Do parties always need a valid reason to terminate a contract? The short answer is yes, you do need a valid reason to terminate your contract. This is generally referred to as "termination for cause" right, unless you have a "termination for convenience" clause in your contract that will enable you to exit the contract without having a reason for doing so.
A termination for convenience clause is often one of the most contentious clauses discussed during contract negotiations due to the power it grants to a contracting party, who is entitled to exit the contract at any time and for no specific reason.
Contracting parties view a termination for convenience clause as being risky for various reasons:
- Service provider's perspective: if a customer terminates an
agreement early for convenience, it may expose the service provider
to various stranded capital costs and expenses that it had already
incurred for purposes of providing a specific service to its
customer, as well as foregoing the revenue forecasted for the
duration of the contract. It may also have an impact on revenue
recognition and the company's overall valuation and
marketability in the case of any future intended sale of the
- Customer's perspective: an early termination right for the service provider may interrupt the customer's business operations, and may result in the customer having to incur exorbitant costs to migrate or transition the services to a different service provider (especially if the services are critical to the customer's business operations). It may also result in significant interruption and disruption to the customer's overall IT environment, where the services being terminated are integrated into the customer's wider IT environment.
To overcome the risks mentioned above, the contracting parties may generally request that additional provisions be included as part of the termination for convenience clause:
- Service providers may request a termination fee and/or that the
customer pays any stranded capital costs and out-of-pocket expenses
incurred by the service provider as a result of the early
termination. This will ensure that the service provider is in a
position to "claw-back" costs and expenses. In extreme
circumstances, it may also include payment of the service
provider's fees for the remainder of the agreement or part
- Although very rarely accepted by customers, those who do agree to the inclusion of a termination for convenience clause in favour of the service provider will often request a longer notice period for termination, guarantees in respect of transition activities and costs, possible refunds or part refunds of any upfront investment costs, and that the service provider contributes to the (reasonable) costs incurred by the customer in migrating or transitioning the services to a different service provider, including any future data migration and IT integration costs.
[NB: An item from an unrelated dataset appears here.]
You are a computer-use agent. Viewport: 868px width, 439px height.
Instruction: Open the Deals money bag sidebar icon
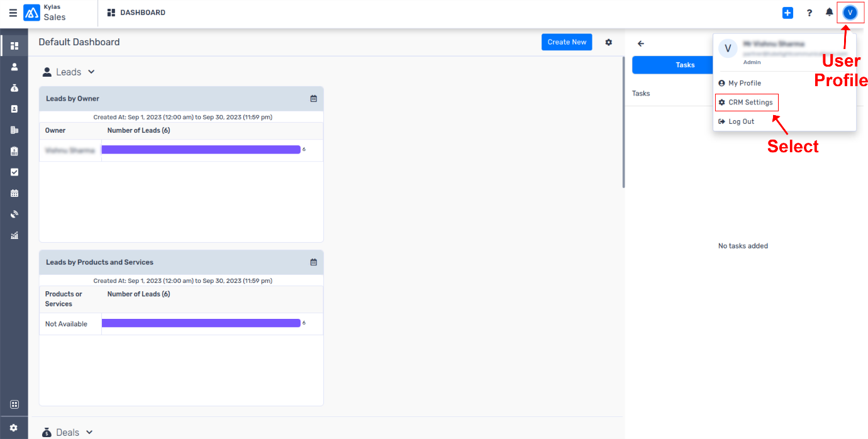pos(14,88)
There are many different ways to draft a termination for convenience clause, but the wording will depend on various factors including:
- the nature of the risks;
- whether the services are critical to the business operations of the customer;
- if there are any foreseeable stranded capital costs or out-of-pocket expenses;
- the history of the business relationship (whether it is a new or long-standing relationship) and whether the parties have successfully concluded and performed under other agreements during their business relationship; and
- the negotiating power of the parties.
A termination for convenience clause may be beneficial to the parties in the unlikely event that the business relationship deteriorates to the point of no return, or where they wish to exit the contract for a reason that has not been listed as a ground for termination under the termination for cause clause. For example, this may include where a contracting party has a change in strategy; or if a party no longer requires, can no longer afford, or can no longer render the services; or even where technology may be outdated and too expensive to run.
As contentious as a termination for convenience clause may be, from a customer perspective it is essential to include it in an IT contract, especially for longer-term contracts. From a service provider perspective, it is debatable whether such a clause is required, with some reasons having merit and others being dubious.
The content of this article is intended to provide a general guide to the subject matter. Specialist advice should be sought about your specific circumstances.